§ **TEXT SEGMENT**:
--- START ---
Sunday, January 10, 2016

OPTIONS!


    2016, this could be the year! This could well be the year for the man or woman of our dreams to step into our little lives, that is if one is single. As a new year is upon us I for one am quite happy with being single. I am happy as I have the opportunity to meet someone, while if I were unhappily married, or in a less than stellar relationship, I would not have such an opportunity. I for one am quite proud of my single status. I wear my single status on my sleeve with glee, as I am happy, joyous, and free, and I have options!

    I believe options are a wondrous thing, as the world is our oyster. That is the world can be our oyster if the world truly has a sane, somewhat successful, athletic man, with half a brain, a sense of humor, and manners. The jury is still out on whether or not a man such as that exists, but if he does, as a single he is an option. He is our option! 

    Options, we as singles have options. We singles really are quite lucky. Unfortunately we singles do not appreciate how lucky we truly are to be single. I for one know firsthand how fortunate I truly am to be single on this first day of the new year. I only wish I'd known that before marrying my ex-husband as I might never have married my ex. Prior to marrying my ex, I wanted only to be married. I was ignorant . I didn't know that being unhappily married to the wrong one could be hundred times more painful than not being married. I forgot that I had options. The trouble is as a single, it's easy to forget we have options and that we are lucky as the options are few and far between. 

    Far too few options! Isn't that the truth? The trouble is we singles, both men and women have too few options of which to choose from after the age of about thirty-five. I believe it's even fewer for a female than it is for a male. Men do the asking therefore I feel there are a whole lot more high quality women after the age of 35 than men. The truth is most good men, that a woman would be proud to call their husbands are married by the age of thirty-five and certainly by the age of forty. After 40 truly good men that are faithful, successful, compassionate, fun and fit remain married. Unfortunately a woman's options of good men are few and far between after forty as the truth is all of the good ones are taken!
--- END ---
§ **TO BE DONE**:
- A) Copy the post on being single from "I believe options" up to and including "is our option!", substituting "pearl" for "oyster".
- B) In the post on being single, by what age does the writer say most good men are married?
- C) How might the post on being single carry on after its final sentence? Write a continuation that picks up from that point.
The listing plays no part here.

§ **INFORMATION SUPPLIED**:
--- START ---
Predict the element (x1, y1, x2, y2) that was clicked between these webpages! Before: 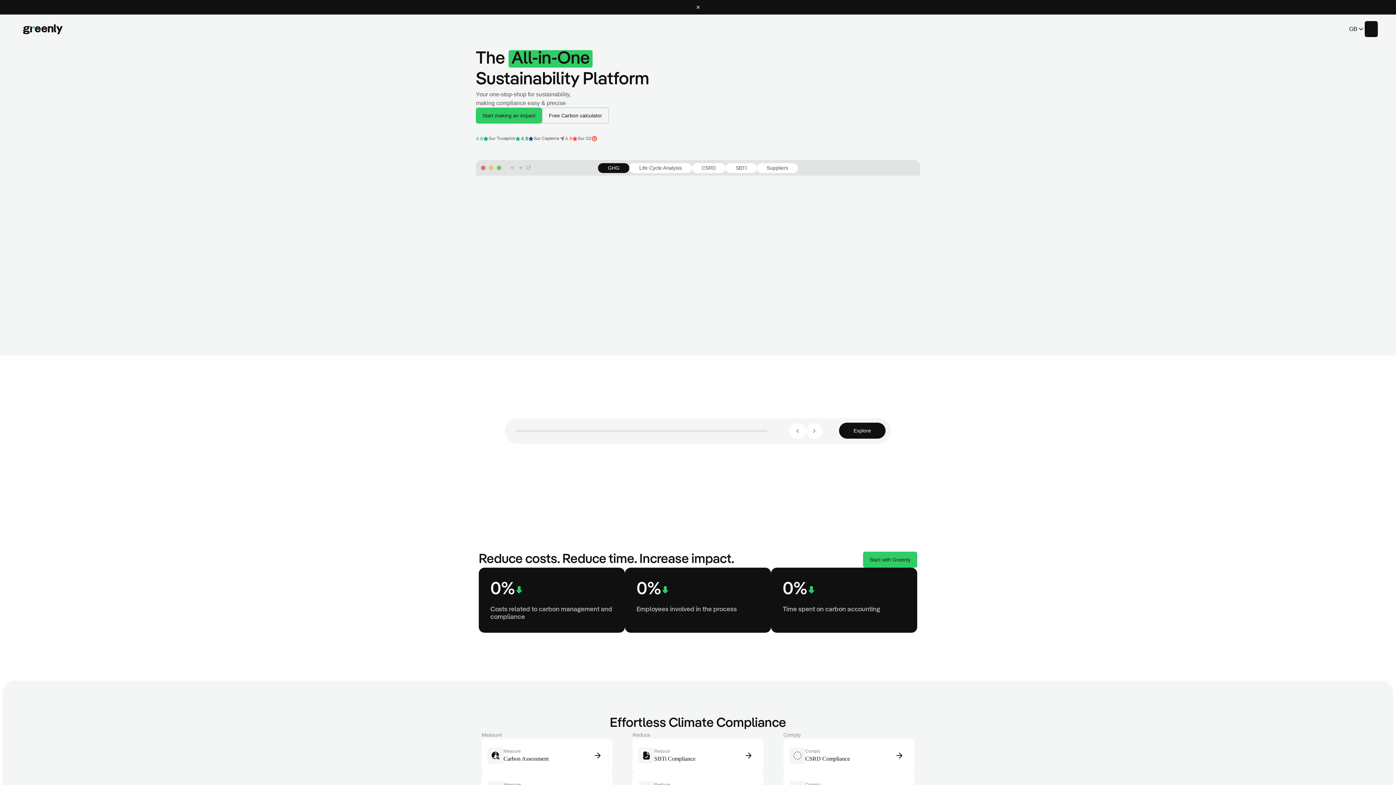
--- END ---
§ **RESULTS BY TASK**:
- A)
I believe options are a wondrous thing, as the world is our pearl. That is the world can be our pearl if the world truly has a sane, somewhat successful, athletic man, with half a brain, a sense of humor, and manners. The jury is still out on whether or not a man such as that exists, but if he does, as a single he is an option. He is our option!

- B) By thirty-five, and certainly by forty.

- C)
     Now if all of the good men are taken after the age of forty how do we single women have options? We have options as women are far from saints, meaning that some of these good guys have married women not appreciative of their good men. That's right women cheat too! In fact the number of women cheating on their husbands has rapidly increased. As the women's movement has let women be more sexually liberated it has also caused a loss of respect for the sanctity of marriage, and these are the men we single and divorced women need to find, or hope find us! 

     If finding a divorced man who's been used, cheated on, and thrown away like yesterdays paper doesn't transpire, we have other options! We have the widower. The widower I happen to think is a single woman's best option. Why? Simple, this is a man that is not divorced due to his being a cheater, a schmuck, a liar, a gambler, nor is he a man that never matured and gotten married due to being a selfish, self centered, player. The widower may well be a woman's best option if she wants a man capable of being a truly good guy. This is a man that has been married, has been faithful, and has stuck by the same woman through the years. Ladies THIS is our man! The trick is finding him. It shouldn't be too hard as women die every day. Bless their little hearts, and may they rest in peace. As sick and twisted as I may sound, the fact is most widowers detest being alone and most widowers will marry again, which is precisely why I say a widower is quite possibly a woman's best option. How we find him, I'm not quite sure, but time is of the essence as these men do not stay on the single scene for long. That being said perhaps we singles should stalk our local funeral homes as the wives's long lost prep school friend...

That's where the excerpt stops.